Some dogs never got back up. They weren’t able to transition into a life of violence and hardship, but Buck learned how to first survive.

Russia is carrying a big stick and bringing death and destruction to Ukraine. But the Ukrainians keep getting back up. They didn’t start a war with a super power, but they’re learning how to survive one.

Buck adapted to the life of pulling a sled over a frozen tundra and the kill-or-be-killed challenges from the other dogs. He adapted, and then he thrived. He became the lead dog and was able to trust the kindness of a human again and feel loyalty toward him.

After being stunned into survival mode, the Ukrainians are adapting to their new reality. They, too, face kill-or-be-killed situations. And every day, their fighting spirit grows stronger despite the formidable opponent before them. They’re showing what courage and leadership look like when faced with such an unfair attack.

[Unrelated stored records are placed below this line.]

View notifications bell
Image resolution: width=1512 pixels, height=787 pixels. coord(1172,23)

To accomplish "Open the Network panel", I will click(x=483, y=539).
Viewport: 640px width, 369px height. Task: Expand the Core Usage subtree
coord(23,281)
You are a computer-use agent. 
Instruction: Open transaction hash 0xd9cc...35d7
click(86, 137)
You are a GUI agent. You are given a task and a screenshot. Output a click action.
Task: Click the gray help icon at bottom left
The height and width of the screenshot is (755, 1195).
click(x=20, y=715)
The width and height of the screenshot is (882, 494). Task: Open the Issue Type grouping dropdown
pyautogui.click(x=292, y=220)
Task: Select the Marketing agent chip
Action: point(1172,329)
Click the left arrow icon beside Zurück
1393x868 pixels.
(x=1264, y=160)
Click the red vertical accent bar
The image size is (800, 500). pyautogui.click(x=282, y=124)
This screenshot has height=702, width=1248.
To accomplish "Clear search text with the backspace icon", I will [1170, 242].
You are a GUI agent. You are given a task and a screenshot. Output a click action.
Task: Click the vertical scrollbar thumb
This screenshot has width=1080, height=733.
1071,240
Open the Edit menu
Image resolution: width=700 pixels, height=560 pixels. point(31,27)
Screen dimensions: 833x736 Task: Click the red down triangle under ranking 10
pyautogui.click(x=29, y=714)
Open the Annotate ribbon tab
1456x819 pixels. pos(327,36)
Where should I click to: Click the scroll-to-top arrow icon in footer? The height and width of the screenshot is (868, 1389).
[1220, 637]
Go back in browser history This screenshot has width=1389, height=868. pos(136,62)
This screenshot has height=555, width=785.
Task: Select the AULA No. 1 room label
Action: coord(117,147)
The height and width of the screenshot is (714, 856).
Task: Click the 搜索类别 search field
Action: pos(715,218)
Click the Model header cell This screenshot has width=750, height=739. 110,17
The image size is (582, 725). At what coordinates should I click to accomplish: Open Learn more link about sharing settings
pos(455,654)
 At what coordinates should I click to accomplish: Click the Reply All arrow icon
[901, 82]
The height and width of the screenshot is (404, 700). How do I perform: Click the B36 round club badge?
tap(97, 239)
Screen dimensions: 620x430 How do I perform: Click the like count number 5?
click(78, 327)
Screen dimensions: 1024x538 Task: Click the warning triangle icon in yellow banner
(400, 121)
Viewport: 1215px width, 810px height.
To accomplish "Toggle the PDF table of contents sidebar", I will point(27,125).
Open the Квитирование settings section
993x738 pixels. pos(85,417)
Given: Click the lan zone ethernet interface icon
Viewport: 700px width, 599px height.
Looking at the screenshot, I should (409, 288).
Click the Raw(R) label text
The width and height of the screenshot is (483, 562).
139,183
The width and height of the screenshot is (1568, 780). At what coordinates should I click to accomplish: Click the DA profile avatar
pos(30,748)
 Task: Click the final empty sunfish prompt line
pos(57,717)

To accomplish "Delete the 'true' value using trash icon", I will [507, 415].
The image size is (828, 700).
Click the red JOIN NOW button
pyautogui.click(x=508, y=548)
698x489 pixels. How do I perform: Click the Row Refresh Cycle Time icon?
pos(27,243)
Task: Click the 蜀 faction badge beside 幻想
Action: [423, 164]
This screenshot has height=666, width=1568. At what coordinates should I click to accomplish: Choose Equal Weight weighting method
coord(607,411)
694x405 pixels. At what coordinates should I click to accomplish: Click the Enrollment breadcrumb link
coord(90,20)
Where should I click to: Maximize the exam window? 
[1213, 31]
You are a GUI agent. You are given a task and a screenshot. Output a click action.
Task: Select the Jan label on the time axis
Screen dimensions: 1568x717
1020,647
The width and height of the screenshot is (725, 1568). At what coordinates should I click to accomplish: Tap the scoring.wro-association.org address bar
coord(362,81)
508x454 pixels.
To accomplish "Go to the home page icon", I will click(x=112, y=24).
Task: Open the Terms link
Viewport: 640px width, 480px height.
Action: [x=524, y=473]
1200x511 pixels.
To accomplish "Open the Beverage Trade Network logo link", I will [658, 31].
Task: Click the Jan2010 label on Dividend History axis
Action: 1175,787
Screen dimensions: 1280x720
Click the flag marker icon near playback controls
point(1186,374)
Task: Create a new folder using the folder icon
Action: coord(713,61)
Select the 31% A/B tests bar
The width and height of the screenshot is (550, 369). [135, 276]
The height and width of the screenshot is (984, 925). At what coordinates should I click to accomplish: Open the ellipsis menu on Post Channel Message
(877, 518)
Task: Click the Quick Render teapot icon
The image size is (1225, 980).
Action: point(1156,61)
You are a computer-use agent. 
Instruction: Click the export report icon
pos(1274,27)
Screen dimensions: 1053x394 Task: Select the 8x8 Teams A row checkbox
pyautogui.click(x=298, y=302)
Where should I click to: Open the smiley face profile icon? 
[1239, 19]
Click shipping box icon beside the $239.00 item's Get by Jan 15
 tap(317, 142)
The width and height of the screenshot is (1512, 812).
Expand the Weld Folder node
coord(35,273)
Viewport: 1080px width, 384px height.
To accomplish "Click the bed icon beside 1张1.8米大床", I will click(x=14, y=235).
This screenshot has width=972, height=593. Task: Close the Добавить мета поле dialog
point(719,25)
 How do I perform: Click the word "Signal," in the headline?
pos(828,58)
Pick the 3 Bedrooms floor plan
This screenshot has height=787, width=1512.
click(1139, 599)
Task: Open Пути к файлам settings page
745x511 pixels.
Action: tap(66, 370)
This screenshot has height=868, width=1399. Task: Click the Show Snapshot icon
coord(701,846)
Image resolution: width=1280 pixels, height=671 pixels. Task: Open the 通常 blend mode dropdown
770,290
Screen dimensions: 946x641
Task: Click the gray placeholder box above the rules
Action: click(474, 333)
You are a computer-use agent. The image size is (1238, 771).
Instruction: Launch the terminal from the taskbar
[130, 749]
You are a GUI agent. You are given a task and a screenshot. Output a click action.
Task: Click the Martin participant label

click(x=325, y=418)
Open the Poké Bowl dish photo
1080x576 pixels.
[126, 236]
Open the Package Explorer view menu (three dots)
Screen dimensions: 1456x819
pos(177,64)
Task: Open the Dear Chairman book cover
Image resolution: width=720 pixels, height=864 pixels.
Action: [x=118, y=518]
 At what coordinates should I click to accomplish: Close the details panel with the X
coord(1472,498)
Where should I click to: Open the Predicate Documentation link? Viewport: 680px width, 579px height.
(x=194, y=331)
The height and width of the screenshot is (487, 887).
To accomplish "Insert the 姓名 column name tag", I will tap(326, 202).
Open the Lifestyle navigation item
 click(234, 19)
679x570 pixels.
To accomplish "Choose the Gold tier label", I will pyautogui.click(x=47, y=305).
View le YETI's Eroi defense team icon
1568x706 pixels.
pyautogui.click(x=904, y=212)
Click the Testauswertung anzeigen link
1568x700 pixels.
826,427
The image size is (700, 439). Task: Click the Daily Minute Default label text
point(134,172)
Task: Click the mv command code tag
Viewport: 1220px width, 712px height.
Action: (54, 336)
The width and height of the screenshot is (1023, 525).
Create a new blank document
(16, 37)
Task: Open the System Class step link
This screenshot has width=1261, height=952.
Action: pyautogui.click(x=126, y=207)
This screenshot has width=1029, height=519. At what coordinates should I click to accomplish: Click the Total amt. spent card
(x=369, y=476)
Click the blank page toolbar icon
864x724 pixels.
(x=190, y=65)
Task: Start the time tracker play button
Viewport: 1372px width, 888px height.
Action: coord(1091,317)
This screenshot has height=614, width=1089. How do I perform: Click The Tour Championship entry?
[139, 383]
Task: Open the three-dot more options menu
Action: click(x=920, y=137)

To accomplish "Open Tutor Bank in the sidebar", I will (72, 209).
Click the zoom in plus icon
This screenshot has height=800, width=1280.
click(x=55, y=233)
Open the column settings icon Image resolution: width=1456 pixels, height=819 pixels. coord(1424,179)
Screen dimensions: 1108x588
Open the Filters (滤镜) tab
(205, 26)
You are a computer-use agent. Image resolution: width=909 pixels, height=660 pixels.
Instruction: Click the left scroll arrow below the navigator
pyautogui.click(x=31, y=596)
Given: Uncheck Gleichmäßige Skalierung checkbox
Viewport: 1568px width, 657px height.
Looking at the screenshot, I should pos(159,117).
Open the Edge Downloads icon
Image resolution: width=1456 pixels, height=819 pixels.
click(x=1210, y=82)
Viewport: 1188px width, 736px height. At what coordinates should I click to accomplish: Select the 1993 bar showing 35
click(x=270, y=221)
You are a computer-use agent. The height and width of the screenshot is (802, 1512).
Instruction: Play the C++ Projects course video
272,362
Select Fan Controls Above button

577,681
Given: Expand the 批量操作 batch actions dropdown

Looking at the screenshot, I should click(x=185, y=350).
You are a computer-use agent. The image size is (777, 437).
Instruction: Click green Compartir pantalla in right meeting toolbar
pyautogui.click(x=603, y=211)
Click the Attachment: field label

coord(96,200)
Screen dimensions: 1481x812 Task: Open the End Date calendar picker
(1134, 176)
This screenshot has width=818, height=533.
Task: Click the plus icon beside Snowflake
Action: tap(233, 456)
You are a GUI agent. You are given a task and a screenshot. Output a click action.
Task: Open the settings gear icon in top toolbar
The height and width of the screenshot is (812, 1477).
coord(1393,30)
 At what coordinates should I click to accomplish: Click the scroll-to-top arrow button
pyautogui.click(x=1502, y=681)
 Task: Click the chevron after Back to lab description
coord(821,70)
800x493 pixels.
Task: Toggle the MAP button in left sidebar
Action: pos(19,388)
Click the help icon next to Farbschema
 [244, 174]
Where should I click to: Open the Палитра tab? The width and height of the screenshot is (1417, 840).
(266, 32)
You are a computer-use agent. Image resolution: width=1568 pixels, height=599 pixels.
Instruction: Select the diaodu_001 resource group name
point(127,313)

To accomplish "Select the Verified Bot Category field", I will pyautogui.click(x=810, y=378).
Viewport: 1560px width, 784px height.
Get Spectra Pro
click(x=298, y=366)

Eventually, Buck finds freedom. He answers the call of the wild—the call of a wolf pack—and fights for and takes his rightful place with them. He’s free and finally, fully alive.

Hardship produces resiliency, but does resiliency require hardship?

A Quinnipiac University poll asked American adults what they would do if they were in the same position as the Ukrainians. Would they stay and fight or leave the country? Almost four in ten said they would leave the country.

There are 250 million adults living in the United States. Imagine 100 million fleeing if our nation was attacked.

This doesn’t square with the history of our people. We declared independence from a powerful monarchy and went on to finish two world wars that we did not start.

It’s just one poll, and polls can be wrong. But many of us do see a shift in our country. In the past, forced self-reliance produced an independent and fighting spirit. Now, big government breeds dependency and helplessness.

Over the years, our country has had a bit of a Wild West image. And it’s served us well. But now instead of willingly riding shotgun, too many have fallen asleep in the stagecoach and would not know how to survive, adapt and thrive from the surge that comes when meeting a threat.

The last chapter hasn’t been written on the Ukraine – Russia war. But no matter how it ends, the people of Ukraine have answered the call of the wild. They’ve become fully alive and know—will always know—what they’re meant to be.